Investor Performance Won't Match Advertised Returns
Mutual funds use annual returns as advertisements to attract investors. Investors are customers for managed mutual funds, and the better the annual returns, the more likely the fund will be to attract investors. Track the actual investor performance for someone who invests in a mutual fund, it often diverges greatly from the advertised performance. This is because the advertise fund performance assumes an investment at the end of one period and a measurement at the end of another period. Real investors just don’t time their investments that way.
For example, take a steadily-growing fund. In 2010, this fund increased at a rate of 1% each month, with a total of 12% for the year. (I’ve simplified the returns in this example.) If the investor purchased the fund at the very end of 2009 and sold the fund at the very end of 2010, she might have experienced that 12% increase.
- Most investors don’t invest dump sums, the invest periodically, when they have the money. In this example, with an investor investing once a month, each successive investment would be at a higher price, reducing the overall return. Only shares purchased at the beginning of the period would see a 12% increase.
- Most funds do not have such steady growth. A month of 15% return might be followed by a month of 25% loss, even when the same 12% annual result is achieved. Periodic investments with uneven growth result in actual investment returns that can swing wildly from the advertised returns.
- Along with unsteady growth, advertised returns don’t take into account the order of returns. From a fund’s perspective, there is no difference in annual returns whether the 15% return occurs at the beginning or the end of the year. From the investor’s perspective, more money is invested in the fund by the end of the year, so the last month has a larger effect on the overall investor return than the first month.

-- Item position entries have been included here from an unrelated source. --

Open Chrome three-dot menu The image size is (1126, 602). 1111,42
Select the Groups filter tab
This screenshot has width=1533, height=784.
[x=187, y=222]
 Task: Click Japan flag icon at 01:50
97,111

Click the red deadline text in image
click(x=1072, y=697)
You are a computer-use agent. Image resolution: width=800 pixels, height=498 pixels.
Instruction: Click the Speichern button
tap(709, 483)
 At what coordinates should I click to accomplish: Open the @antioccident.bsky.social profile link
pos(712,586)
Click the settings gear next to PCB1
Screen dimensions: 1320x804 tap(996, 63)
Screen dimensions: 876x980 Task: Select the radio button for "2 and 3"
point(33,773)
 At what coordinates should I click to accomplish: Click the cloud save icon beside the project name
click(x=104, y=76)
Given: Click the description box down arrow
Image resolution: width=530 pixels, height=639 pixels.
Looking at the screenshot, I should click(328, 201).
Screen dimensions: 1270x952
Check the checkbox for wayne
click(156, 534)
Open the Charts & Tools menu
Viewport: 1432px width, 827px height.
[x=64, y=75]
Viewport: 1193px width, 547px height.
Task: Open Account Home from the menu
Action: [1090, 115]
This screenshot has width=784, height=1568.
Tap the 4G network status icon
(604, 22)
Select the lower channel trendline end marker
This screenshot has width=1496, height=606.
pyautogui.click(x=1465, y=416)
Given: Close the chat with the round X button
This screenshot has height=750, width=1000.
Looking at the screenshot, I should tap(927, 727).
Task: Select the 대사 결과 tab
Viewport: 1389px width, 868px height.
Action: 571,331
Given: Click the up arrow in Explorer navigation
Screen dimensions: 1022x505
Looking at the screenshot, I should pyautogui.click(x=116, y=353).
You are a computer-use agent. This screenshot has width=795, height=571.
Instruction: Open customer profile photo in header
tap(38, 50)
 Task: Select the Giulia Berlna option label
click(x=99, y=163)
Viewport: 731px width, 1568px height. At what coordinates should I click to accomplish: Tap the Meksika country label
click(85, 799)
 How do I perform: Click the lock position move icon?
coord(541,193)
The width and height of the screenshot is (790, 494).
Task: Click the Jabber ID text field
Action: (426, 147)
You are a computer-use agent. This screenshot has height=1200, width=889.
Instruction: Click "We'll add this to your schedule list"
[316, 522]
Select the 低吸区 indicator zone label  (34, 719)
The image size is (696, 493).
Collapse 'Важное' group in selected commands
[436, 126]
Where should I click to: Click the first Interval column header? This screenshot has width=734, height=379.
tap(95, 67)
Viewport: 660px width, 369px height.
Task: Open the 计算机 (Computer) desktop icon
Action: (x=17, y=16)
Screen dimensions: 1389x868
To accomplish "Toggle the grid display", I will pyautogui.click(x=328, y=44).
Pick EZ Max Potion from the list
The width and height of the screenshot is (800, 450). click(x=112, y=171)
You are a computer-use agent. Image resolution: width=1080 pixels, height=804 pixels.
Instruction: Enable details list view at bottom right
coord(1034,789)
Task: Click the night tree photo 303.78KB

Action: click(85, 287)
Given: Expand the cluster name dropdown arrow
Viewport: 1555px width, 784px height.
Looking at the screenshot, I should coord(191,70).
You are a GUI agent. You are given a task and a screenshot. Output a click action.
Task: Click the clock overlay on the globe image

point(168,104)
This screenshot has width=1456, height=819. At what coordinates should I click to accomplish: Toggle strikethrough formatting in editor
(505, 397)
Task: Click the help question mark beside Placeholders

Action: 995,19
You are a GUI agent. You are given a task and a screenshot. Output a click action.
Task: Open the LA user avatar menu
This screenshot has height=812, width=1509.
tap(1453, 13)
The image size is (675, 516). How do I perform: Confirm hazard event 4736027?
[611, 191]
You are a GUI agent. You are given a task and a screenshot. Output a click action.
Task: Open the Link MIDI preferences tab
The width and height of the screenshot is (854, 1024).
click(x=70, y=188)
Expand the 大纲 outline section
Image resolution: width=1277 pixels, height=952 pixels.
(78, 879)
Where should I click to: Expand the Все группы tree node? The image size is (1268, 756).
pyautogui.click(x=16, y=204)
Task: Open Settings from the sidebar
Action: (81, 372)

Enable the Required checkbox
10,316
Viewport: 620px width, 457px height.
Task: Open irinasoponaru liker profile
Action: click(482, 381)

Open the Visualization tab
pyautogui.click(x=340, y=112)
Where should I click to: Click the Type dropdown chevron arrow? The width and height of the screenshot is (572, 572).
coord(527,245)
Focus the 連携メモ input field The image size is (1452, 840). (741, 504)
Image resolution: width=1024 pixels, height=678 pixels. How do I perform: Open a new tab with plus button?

A recent article from Vanguard illustrates this well. As one invests throughout the year — or throughout a lifetime — it’s recent performance that has the most effect on whether an investment performs well. Retirees who sold investments after the market crashed in the recent recession have experienced this first-hand. The best investors can do is hope for low returns during the investment phase, and a great increase right before selling is necessary. While over the long term, stocks return 8% annually after taxes, most investors continue investing during that overall increase, reducing effective returns. Even when invested in a broad stock market index fund, bad recent performance will sour a lifetime’s worth of investment.
Most importantly, don’t expect to receive the same return advertised by a mutual fund.
Article comments
The bottom line is that individuals need to invest early and often throughout their lives in order to have enough when they need it.
You can always manipulate numbers to show what you want to show. Now I’m really skeptical.
exactly…statistics are like bikinis. what they reveal is suggestive, but what they conceal is vital.
I always viewed those statistics as a way to compare performance between funds. I see it as one part of your research into fund performance.
Market strategies should align with your goals, and marketing numbers shouldn’t be relied on unless they too support those goals. I retired January 1st 2008, after having taken my 401(k) and rolled it over into a traditional IRA just 5 months earlier. If you stick a stake in the ground on that January day the results appear as huge value loss over the first 14 months of my retirement. It really was a stressful time, filling me with doubts about my decision making. However, the investments have recovered because I did not bail or panic. Instead I looked back over the pre-retirement period (42 years of gainful employment) and realized that the overall dollars I rolled over exceeded the contribution me and my employer made to that plan and far exceeded just my contributions. Even though 2008 and the first months of 2009 were bad, long term market investing strategies are better than attempts at short-term market-timing when your goal is laying a retirement foundation.
Fund managers etc can always pick the best data to make themselves look good. In general, if they’re advertising a rate, it’s probably a good thing to assume that’s the best they can do, not the average case.